The most common complaint I hear from other writers, is that they do not have the time or the energy to write as much as they know they should. They face numerous challenges in completing a project, often hitting brick walls where they do not write for days. Before they know it, days have turned to weeks, and it is very scary how quickly weeks can turn into months. Life takes over. Tiredness takes over. Feeling guilty takes over. And the end result is a writer who cannot write, who wants to write, but is coming up with excuse after excuse for why they cannot write. Not having enough time or energy, and real life getting in the way appear to be the three top reasons writers give for being unproductive, or for giving up on a project. So what do we do about this? How do we avoid falling into this extremely common trap? Because believe me, once you have fallen out of the writing habit, it can take years to get back into it again. Here are a few tips to help you find the time and energy to write, and keep writing!
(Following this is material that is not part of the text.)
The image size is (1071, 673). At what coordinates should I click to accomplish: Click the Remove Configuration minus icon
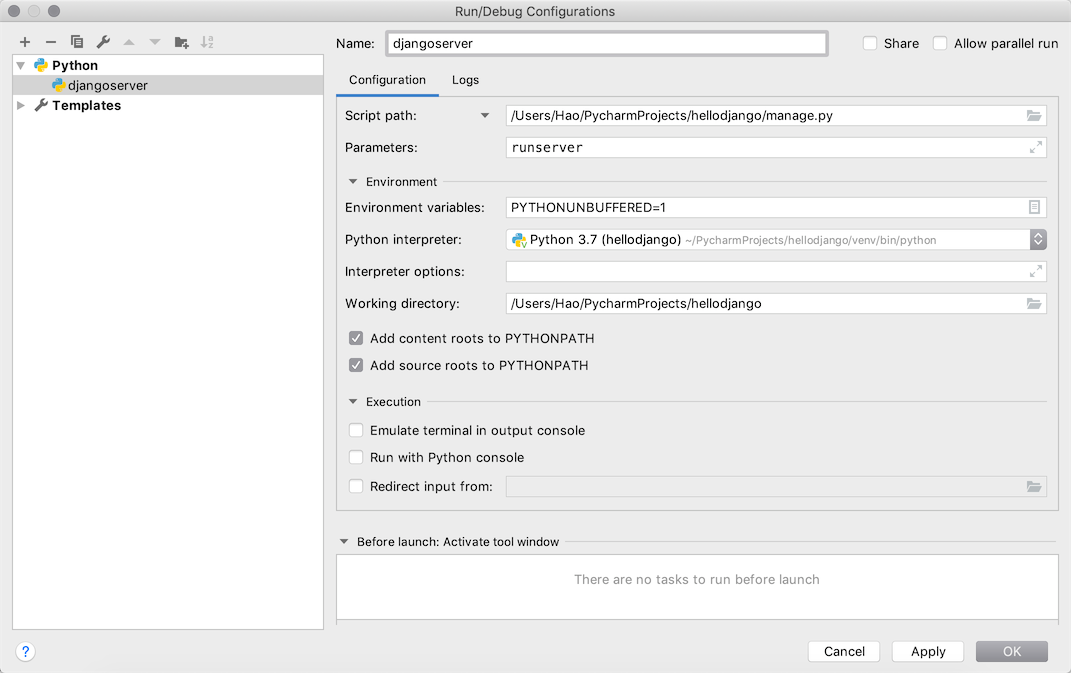pyautogui.click(x=51, y=42)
Carry a notebook everywhere.
Do this for multiple reasons. It will stop you forgetting ideas, as you can jot them down as soon as they pop into your head. There is nothing more frustrating than trying to hold onto an awesome idea, that slips away from you by the time you get back home! Always write it down. Use the notebook to record things you see, hear, smell and touch. Use it to write down impressions of people, snippets of conversation and anything you experience or witness in your day to day life. The more you do this, the more observant you will become. Taking notes put you in the practice of noticing things, and the more you begin to notice, the more notable ordinary things become. Observing and noting down as much as possible will enable you to become better at communicating your experiences into words. There will be things you observe that you may never have noticed before. Don’t forget, that stories can grow from the tiniest seeds. Inevitably you will start seeing stories everywhere. Once it is written down, it takes on its own creative life, and becomes part of the reflective process. One idea will spark off another. Unconnected ideas will reach out and link arms. Like tiny spiders webs or brainstorms, connections will be made, relationships forged, and stories will merge with others and grow into something entirely new. Becoming more observant makes life, and in turn writing more extraordinary. It makes you realize that there aren’t any ordinary or mundane moments, if you get into the practice of noticing them.
Read. Write. Repeat.
To begin, I suggest sticking to this formula as rigorously as you can, but in time, once you are in the habit of doing both, it will become more about quality than quantity. Reading makes us better writers. There is no getting around this. Think back to when you first knew you wanted to be a writer. Think back to the first time you put pen to paper and explored a story you’d kept in your head until that moment. Wasn’t it the same feeling you had when you fell in love with a book for the first time? That need to make it last, to savor it, to understand it and think about it. That longing for a sequel, or a prequel, that need to read it again as soon as you finish. Feeling like you know the characters, like you can laugh and cry with them, be yourself with them and understand what they are going through. Aren’t these the same reasons you want to write? You have to read to understand writing. If you enjoyed a book, then question why? If you didn’t enjoy a book, then ask why? Break it down and work it out. Was it the pace or the plotting, the dialogue or the characters, or the overall themes? What was it that didn’t convince you? Use great books and less than great books to help you become a better writer. This is not about copying, but it is about learning the craft. And as for writing itself, it needs to become a habit. Get used to the simple act of doing it every day, or at least nearly every day, and you will always be better than you were the day before.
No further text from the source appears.